The power rule is a basic principle in calculus used to differentiate functions of the form \(x^n\), where \(n\) is a constant. It states that if \(y = x^n\), then the derivative \(\frac{dy}{dx} = nx^{n-1}\). However, in logarithmic differentiation, the power rule is applied in a slightly different way.

When we have a function like \((\sin x)^x\), we encounter a base that is a function of \(x\) raised to the power of another function of \(x\). By taking the natural logarithm, we use the logarithmic property that allows the power to come out as a coefficient, transforming the problem into one that is easier to handle.

This manipulation is essential in cases where both the base and the exponent depend on the same variable, making traditional power rule application infeasible without logarithmic differentiation.
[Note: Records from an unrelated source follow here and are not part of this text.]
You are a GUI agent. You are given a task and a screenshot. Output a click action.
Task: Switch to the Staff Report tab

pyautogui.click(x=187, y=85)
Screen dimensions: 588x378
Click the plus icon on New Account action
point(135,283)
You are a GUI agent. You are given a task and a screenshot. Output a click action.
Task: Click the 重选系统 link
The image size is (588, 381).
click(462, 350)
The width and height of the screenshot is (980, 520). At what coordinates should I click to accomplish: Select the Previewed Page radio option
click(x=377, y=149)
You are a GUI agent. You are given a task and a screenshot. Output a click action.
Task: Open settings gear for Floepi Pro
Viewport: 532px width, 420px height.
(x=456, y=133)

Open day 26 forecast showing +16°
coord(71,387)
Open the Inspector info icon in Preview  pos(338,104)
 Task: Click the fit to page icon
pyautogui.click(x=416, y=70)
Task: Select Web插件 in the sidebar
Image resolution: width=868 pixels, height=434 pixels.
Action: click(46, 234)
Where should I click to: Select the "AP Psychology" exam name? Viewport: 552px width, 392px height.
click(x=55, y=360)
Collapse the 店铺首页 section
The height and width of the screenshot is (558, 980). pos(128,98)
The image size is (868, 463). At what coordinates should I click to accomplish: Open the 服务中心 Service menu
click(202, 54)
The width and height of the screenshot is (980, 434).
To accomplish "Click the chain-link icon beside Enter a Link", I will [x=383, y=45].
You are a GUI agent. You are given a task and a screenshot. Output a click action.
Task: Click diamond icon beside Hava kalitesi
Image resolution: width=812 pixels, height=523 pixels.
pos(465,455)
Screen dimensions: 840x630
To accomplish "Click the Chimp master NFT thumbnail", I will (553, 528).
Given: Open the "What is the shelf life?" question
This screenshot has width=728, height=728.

The product rule is a vital tool in differentiation used when dealing with the derivative of two multiplicative functions, \(u(x)\) and \(v(x)\). The rule is defined as:

• If \(y = u(x)v(x)\), then the derivative \(\frac{dy}{dx} = u'(x)v(x) + u(x)v'(x)\).

In our problem, after taking the natural logarithm and applying the power rule for logarithms, we identify two separate functions to apply the product rule. These functions are \(u = x\) and \(v = \ln(\sin x)\).

Differentiating \(u\) gives 1, since the derivative of \(x\) with respect to \(x\) is 1. To differentiate \(v\), we use the chain rule because \(\ln(\sin x)\) involves a composition of functions. The result \(\frac{1}{\sin x} \cdot \cos x\) facilitates the application of the product rule, yielding \(\ln(\sin x) + x\cot x\) as part of the solution.

Implicit differentiation is used when a function is not explicitly solved for one variable. Instead, both sides of the equation may involve both variables in a complex relation.

In this exercise, after using the natural logarithm, we obtain an equation involving \(y\) and \(x\), specifically \(\ln y = x \ln(\sin x)\). Here, \(y\) is defined implicitly as a function of \(x\). To find \(\frac{dy}{dx}\), implicit differentiation is necessary.

When differentiating \(\ln y\) with respect to \(x\), we treat \(y\) as a function of \(x\), leading to \(\frac{1}{y} \cdot \frac{dy}{dx}\). This technique allows us to differentiate equations where the dependent variable cannot be easily isolated.

Without implicit differentiation, tackling the derivative of complex combinations like the one in this problem would be much more challenging, if not impossible in some instances.

The natural logarithm, denoted as \(\ln\), is a logarithm with base \(e\), where \(e \approx 2.71828\). It's frequently used in calculus due to its simplifying properties, particularly in differentiation.

In the context of logarithmic differentiation, the natural logarithm is essential because it allows us to simplify expressions by applying logarithmic rules.

One major property used is \(\ln(a^b) = b\ln(a)\), which helps transform intricate power functions into a more manageable linear form. By converting the original function \((\sin x)^x\) into \(x \ln(\sin x)\), we can more readily apply standard differentiation techniques like the product rule.

The natural logarithm not only reduces complexity but also enables us to handle derivatives of functions where both the base and the exponent simultaneously depend on the variable of differentiation.